Merkel critiquée en Allemagne pour son soutien à Sarkozy

L’opposition comme ses partenaires libéraux au sein de la coalition jugent «embarrassant» ce soutien affiché de la chancelière au chef de l’État français. Angela Merkel n’en a cure.

Merkel critiquée en Allemagne pour son soutien à Sarkozy
Le soutien inoxydable d’Angela Merkel à son allié français, Nicolas Sarkozy, provoque des remous outre-Rhin. Les critiques fusent aussi bien des rangs de l’opposition – sociaux-démocrates/écologistes – que de ses partenaires de coalition, les libéraux du FDP. Cela ne trouble en rien la chancelière. Comme elle l’a réaffirmé, lundi aux côtés du président français, il n’y a rien de plus «normal» que de soutenir ses amis en politique … surtout lorsqu’il s’agit de servir ses propres intérêts.

Le quotidien de centre-gauche, Süddeutsche Zeitung, s’interroge: Merkel se rend-elle en France en tant que chancelière pour négocier avec le président ou pour soutenir Nicolas Sarkozy dans le combat électoral? De son côté, le journal conservateur Die Welt juge que la chancelière en fait trop. L’intervention de Merkel dans la campagne française est «compréhensible, mais dangereuse», écrit le journal .

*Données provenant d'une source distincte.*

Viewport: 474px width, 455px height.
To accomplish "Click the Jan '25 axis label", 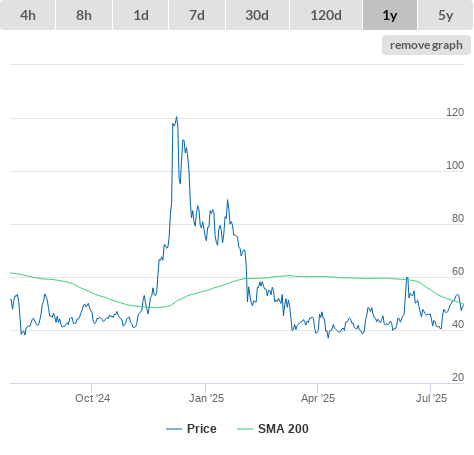I will (206, 398).
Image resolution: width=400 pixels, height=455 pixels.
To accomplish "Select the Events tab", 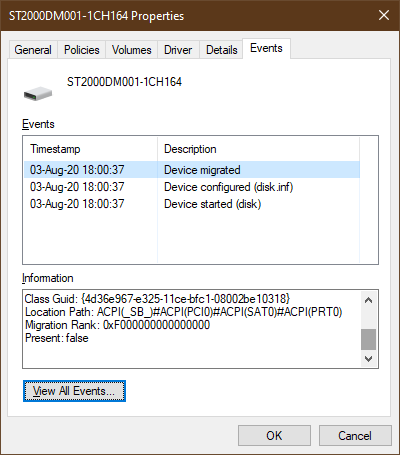I will 266,48.
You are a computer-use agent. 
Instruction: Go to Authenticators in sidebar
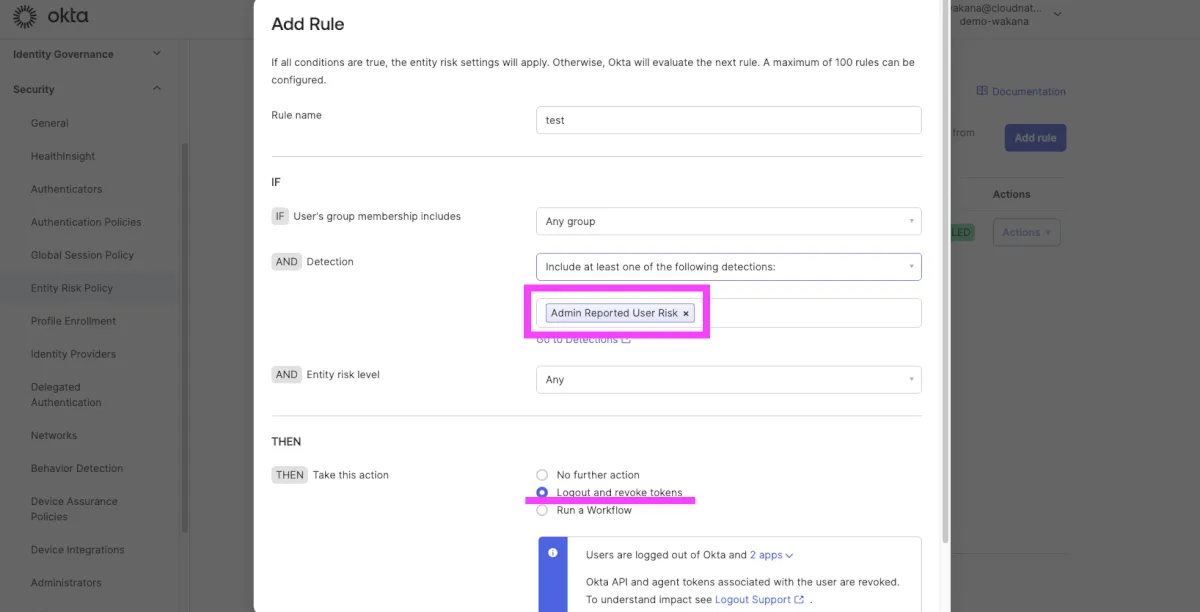pyautogui.click(x=66, y=189)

Le chef du parti social-démocrate, Sigmar Gabriel a jugé «plutôt embarrassante» l’interview commune de Nicolas Sarkozy et Angela Merkel aux chaînes publiques française et allemande. Gabriel estime qu’ensemble le président français et la chancelière allemande ont été incapables de trouver des réponses aux problèmes de l’Europe. Selon lui, Merkel n’a pas forcément rendu service à Sarkozy en s’affichant à ses côtés. Le SPD a annoncé qu’il soutiendra activement la candidature de François Hollande. Jürgen Trittin, patron du groupe Vert au Bundestag, affirme que Merkel «porte atteinte aux relations franco-allemandes» en s’immisçant dans la campagne électorale française.

«Le gouvernement fédéral restera neutre»

Pis, le ministre allemand des Affaires étrangères et ancien vice-chancelier libéral, Guido Westerwelle, a protesté ouvertement contre le soutien de la chancelière au président français: «le gouvernement fédéral ne doit pas prendre part à la campagne électorale française», a-t-il dit dans un entretien au Spiegel. Avant d’enfoncer le clou sur la chaîne publique ARD: «Bien entendu, le gouvernement fédéral restera neutre dans la campagne française. Chaque gouvernement légitimé démocratiquement en France sera un bon partenaire pour l’Allemagne».

La chancelière ne l’entend pas ainsi. Avec 64 % d’opinions favorables et 90 % de soutien à sa gestion de la crise de l’euro, elle juge qu’elle peut se permettre les critiques de quelques détracteurs. Merkel n’a pas apprécié la récente apparition de François Hollande devant le congrès du SPD, au cours de laquelle il s’était prononcé en faveur d’«eurobonds», qu’elle rejette catégoriquement. Ses conseillers auraient remisé au fond d’un tiroir la demande de rendez-vous du candidat socialiste… En attendant de trouver une excuse crédible pour ne pas trop le froisser. Dans l’entourage de la chancelière, on estime que même en cas de victoire de Hollande, Berlin pourra arguer qu’après les sorties anti-allemandes du PS, Merkel et Hollande sont quitte et peuvent repartir sur de nouvelles bases.

Cependant la chancelière compte dur comme fer sur la réélection du président français. Vu de Berlin, Merkel ne s’immisce pas dans la campagne électorale d’un pays voisin en soutenant son ami Sarkozy: elle fait de la politique intérieure. Car avec le candidat socialiste, Merkel redoute l’arrivée au pouvoir en France d’une sorte d’Oskar Lafontaine, le chef de la gauche radicale allemande, qui remettrait en cause le nouveau pacte fiscal européen pour lequel elle s’est tant battue. La chancelière sait qu’elle peut s’appuyer sur le président français pour imposer sa discipline budgétaire à l’Europe. Si Sarkozy perd, c’est toute la stratégie européenne de la chancelière qui risque de s’effondrer.

Les ténors conservateur de la CDU sont rangés en ordre de bataille derrière leur chancelière. Ils estiment qu’avec Hollande la «culture de stabilité» que l’Allemagne cherche à insuffler à l’Union européenne est en danger. Pour eux, Sarkozy, qui vante le modèle allemand, sa règle d’or, ses réformes sociales et sa productivité, est devenu le meilleur porte-drapeau des valeurs germaniques en Europe. À l’inverse, les sociaux-démocrates allemands avaient été embarrassés par le candidat socialiste français si frileux à l’égard de la règle d’or, pièce maîtresse du consensus allemand.